• _Instructions for the task_
Answer with one figure only, the number of lines below in which "Skeet" occurs.

• _Data extract_
'''

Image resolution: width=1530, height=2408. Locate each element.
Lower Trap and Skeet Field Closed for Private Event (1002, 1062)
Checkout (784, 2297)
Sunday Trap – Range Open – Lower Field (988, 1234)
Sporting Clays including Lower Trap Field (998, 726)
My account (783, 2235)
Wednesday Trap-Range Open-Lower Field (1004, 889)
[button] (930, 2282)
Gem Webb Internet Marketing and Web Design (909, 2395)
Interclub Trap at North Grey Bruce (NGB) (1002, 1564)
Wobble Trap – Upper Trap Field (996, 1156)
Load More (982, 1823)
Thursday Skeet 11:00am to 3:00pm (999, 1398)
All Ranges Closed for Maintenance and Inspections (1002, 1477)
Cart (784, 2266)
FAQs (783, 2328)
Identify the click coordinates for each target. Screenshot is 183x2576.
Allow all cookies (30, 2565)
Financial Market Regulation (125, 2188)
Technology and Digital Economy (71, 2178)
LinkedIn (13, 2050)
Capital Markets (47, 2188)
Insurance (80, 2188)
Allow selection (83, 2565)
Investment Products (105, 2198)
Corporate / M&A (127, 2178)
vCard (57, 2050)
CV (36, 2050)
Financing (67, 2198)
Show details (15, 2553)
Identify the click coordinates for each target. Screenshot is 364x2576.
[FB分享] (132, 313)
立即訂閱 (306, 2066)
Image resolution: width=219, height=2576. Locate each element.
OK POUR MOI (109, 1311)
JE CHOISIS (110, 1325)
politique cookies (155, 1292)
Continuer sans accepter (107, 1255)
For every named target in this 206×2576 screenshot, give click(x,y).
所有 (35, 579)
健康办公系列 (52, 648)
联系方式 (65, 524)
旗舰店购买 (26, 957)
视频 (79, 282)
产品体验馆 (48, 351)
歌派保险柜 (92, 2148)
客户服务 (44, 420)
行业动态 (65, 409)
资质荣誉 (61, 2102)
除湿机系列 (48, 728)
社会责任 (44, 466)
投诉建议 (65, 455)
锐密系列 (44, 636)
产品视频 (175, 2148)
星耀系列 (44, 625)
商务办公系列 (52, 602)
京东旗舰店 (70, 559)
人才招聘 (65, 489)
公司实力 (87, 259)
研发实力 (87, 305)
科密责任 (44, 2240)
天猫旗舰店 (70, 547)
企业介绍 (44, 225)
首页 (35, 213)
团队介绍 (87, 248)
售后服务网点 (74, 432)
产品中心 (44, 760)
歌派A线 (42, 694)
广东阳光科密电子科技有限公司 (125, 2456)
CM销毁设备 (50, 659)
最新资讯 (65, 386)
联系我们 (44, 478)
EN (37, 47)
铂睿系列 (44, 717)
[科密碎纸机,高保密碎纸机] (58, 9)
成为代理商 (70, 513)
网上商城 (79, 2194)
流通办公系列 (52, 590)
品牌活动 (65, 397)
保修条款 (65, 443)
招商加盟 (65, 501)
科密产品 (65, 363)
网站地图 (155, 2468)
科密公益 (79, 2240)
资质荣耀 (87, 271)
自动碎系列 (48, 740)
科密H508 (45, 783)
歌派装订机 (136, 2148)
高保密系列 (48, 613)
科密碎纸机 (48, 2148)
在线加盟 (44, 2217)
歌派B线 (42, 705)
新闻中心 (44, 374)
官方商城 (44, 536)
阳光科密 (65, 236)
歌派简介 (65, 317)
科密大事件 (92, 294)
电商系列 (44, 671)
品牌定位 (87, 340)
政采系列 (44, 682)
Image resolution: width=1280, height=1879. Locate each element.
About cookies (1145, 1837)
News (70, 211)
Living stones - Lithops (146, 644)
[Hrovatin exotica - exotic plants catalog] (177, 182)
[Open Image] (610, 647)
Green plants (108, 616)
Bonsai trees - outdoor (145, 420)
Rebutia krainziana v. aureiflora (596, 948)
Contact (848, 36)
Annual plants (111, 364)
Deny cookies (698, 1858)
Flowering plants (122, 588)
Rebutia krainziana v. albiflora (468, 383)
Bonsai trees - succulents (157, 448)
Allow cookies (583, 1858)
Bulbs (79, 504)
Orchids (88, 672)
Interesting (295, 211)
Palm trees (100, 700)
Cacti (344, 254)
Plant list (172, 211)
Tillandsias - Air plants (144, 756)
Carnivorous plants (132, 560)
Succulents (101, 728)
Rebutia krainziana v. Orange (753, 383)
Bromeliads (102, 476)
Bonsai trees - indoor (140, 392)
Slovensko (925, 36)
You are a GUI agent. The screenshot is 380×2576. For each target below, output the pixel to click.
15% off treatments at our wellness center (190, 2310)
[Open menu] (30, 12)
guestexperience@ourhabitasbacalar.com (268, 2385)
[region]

'''

• _Exercise output_
2